It is not a mistake. Since harsh new rules were introduced in 2012, UK immigration policy does not usually allow British citizens working abroad to return to the UK if they have a foreign spouse. In effect, British citizens are exiled from their own country if they marry abroad.

The Independent reports that Mr Newton is British and is married to Carla Zamora, an Ecuadorian citizen. They have three children together. All the children are British citizens. Mr Newton and his wife lived together previously in the UK for a year and then moved to Abu Dhabi for work. They have lived there together for nearly five years.

Earlier this year Mr Newton’s employment was terminated with three months’ notice and no prior warning, so they decided to return to the UK. This is where their problems began.

The UK immigration rules for the entry of a foreign spouse require the British sponsor to be earning at least £18,600. That is not all, though. The detail of the rules, hidden away in the obscure Appendix FM-SE to the rules, require that for an application to succeed, six months’ evidence of earnings must be presented.

So, the problems facing Mr Newton and his wife were twofold, if they wanted to continue living together as a family:

  1. Not only would Mr Newton have to find employment with a salary of £18,600 before making the move back to the UK, but also
  2. He would have to work in that job for six months before he could sponsor his wife.

On top of that, where would the three British children live? If they came with him to the UK, it would be all but impossible for him to work.
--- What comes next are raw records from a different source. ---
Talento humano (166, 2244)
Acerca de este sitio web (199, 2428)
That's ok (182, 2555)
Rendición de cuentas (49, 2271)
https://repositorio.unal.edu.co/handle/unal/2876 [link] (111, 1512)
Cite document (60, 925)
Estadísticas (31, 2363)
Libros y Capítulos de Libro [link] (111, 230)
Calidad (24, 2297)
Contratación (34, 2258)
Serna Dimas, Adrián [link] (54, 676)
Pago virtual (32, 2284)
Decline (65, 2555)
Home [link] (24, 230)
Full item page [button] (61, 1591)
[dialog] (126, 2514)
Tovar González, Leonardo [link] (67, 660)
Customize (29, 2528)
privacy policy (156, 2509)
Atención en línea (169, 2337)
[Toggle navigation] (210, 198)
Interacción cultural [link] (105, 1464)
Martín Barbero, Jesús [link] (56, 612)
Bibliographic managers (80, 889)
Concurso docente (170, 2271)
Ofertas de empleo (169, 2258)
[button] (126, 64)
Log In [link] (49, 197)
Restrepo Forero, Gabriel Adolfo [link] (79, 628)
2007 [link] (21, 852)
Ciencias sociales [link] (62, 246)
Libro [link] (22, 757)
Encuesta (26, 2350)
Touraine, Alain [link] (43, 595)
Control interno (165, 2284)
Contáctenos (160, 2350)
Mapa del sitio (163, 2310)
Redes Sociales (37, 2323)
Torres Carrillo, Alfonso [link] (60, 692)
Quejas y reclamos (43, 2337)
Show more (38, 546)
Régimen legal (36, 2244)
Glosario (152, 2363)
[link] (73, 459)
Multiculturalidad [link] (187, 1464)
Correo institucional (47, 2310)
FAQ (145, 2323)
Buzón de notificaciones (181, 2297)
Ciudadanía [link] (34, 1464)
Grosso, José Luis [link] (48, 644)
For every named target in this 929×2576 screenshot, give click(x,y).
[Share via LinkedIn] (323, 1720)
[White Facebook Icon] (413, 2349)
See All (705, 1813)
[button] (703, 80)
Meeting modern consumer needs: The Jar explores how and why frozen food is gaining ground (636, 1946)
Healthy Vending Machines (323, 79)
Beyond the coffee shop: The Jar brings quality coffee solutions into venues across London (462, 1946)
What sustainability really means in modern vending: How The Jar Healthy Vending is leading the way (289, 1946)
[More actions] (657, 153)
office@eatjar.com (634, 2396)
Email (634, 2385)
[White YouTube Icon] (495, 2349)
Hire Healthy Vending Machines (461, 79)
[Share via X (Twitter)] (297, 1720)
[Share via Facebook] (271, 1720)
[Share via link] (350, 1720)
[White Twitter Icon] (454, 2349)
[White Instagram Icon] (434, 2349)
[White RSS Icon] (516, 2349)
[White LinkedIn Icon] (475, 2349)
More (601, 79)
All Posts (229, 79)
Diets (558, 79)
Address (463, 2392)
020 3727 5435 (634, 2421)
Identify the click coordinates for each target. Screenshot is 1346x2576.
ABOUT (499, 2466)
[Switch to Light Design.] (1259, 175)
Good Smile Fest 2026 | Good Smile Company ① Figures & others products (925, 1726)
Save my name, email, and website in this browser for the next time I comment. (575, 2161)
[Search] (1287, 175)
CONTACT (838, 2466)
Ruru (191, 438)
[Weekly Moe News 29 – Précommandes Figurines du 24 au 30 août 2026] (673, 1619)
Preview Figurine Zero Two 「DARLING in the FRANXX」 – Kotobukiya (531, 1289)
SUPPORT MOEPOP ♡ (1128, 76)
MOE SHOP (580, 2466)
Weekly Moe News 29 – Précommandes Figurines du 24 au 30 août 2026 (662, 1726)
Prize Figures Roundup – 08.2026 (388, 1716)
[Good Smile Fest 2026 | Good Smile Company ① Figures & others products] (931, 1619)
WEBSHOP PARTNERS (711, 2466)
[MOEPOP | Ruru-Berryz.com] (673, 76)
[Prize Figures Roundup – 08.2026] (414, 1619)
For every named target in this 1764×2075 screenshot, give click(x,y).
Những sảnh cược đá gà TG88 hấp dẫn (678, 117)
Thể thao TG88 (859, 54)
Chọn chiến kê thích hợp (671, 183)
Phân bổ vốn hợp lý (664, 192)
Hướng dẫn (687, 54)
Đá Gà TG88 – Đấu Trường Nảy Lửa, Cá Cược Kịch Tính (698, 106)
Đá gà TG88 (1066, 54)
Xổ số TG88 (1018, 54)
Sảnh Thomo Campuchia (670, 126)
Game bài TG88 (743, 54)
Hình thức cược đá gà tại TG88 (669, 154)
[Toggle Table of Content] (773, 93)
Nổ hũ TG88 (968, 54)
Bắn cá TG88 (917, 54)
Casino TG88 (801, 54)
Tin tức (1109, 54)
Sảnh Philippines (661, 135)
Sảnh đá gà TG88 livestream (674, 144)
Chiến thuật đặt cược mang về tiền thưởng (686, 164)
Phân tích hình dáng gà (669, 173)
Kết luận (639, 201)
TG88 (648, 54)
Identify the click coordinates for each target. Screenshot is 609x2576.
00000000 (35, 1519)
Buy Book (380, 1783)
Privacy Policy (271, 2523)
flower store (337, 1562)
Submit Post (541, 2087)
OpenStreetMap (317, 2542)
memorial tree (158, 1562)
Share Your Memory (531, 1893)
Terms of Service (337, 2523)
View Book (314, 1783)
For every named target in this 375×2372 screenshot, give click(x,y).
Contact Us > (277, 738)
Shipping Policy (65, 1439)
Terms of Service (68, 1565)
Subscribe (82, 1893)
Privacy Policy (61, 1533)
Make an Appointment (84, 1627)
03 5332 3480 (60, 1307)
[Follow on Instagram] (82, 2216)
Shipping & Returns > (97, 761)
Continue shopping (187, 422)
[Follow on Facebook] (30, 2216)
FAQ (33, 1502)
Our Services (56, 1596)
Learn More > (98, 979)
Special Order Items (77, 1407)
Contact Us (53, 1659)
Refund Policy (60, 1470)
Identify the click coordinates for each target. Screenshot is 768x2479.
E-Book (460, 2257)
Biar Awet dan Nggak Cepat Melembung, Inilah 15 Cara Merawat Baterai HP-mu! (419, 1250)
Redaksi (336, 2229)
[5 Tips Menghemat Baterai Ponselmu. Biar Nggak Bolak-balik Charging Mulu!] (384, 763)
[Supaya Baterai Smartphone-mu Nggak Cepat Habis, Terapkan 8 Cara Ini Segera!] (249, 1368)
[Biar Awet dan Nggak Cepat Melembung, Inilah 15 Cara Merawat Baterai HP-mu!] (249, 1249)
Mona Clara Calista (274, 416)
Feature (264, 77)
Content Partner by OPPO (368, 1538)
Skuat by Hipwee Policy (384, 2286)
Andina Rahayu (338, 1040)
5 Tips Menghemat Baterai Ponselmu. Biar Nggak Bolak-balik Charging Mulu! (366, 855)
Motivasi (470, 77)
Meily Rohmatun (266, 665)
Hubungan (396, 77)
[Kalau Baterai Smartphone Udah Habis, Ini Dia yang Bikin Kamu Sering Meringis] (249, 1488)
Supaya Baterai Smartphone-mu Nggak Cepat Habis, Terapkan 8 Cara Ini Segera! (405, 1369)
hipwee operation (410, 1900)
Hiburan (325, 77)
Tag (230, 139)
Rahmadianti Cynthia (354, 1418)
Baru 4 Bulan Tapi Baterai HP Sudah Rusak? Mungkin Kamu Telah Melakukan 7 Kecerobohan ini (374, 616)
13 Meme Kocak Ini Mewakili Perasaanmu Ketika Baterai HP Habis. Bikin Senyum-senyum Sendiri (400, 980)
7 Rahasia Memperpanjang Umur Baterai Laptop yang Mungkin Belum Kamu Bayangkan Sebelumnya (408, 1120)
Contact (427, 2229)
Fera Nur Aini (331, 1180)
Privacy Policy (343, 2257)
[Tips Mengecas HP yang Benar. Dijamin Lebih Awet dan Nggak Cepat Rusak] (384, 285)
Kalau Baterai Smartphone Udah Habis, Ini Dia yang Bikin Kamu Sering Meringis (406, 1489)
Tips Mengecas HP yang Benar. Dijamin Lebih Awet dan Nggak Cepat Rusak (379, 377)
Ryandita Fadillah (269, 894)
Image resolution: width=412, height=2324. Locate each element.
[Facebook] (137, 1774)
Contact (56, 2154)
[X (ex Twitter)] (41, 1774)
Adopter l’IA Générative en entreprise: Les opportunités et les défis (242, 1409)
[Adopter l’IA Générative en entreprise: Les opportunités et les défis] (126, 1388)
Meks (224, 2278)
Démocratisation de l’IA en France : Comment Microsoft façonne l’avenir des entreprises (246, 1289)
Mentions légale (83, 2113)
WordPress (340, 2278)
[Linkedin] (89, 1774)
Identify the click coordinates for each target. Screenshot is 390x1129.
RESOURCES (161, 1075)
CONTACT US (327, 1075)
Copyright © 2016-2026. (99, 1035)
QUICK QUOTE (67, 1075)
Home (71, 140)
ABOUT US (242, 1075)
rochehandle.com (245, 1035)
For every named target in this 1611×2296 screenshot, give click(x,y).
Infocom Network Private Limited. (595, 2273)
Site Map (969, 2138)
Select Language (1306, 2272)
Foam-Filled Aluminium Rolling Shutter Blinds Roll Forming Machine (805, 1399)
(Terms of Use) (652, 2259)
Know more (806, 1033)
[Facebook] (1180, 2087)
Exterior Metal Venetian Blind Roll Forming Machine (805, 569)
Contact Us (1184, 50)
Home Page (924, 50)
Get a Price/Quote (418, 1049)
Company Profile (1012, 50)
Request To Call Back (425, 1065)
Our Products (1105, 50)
So they would also have to remain abroad with Ms Zamora.

So, in order for Mr Newton to comply with Home Office rules and relocate to the UK he would need to come back to the UK, leaving his family behind in Ecuador, where the children have never lived, find a job earning at least £18,600, work at that job for at least six months and then after six months apply for the family to join him in the UK.


There are some exceptions to these rules but they are not at all clearly defined. Experience suggests that Home Office officials are almost never satisfied that the exceptional criteria are satisfied.

Take the case of Mr Newton, where the Home Office suggests either that the British children relocate to Ecuador or that their mother, who is breastfeeding a ten-month-old baby, leaves the family and relocates alone.

The visa rules were reformed slightly after the Home Office partially lost a case in the Supreme Court earlier this year, but the experience of Mr Newton suggests that little has really changed in practice.

It will be little consolation to Mr Newton to know that he is not alone. I previously advised Mr Gethin Jones on his case, which eventually succeeded after a prolonged separation from his Russian wife. These cases can win on appeal, but it takes months for an appeal to be heard and it can be a stressful and expensive process.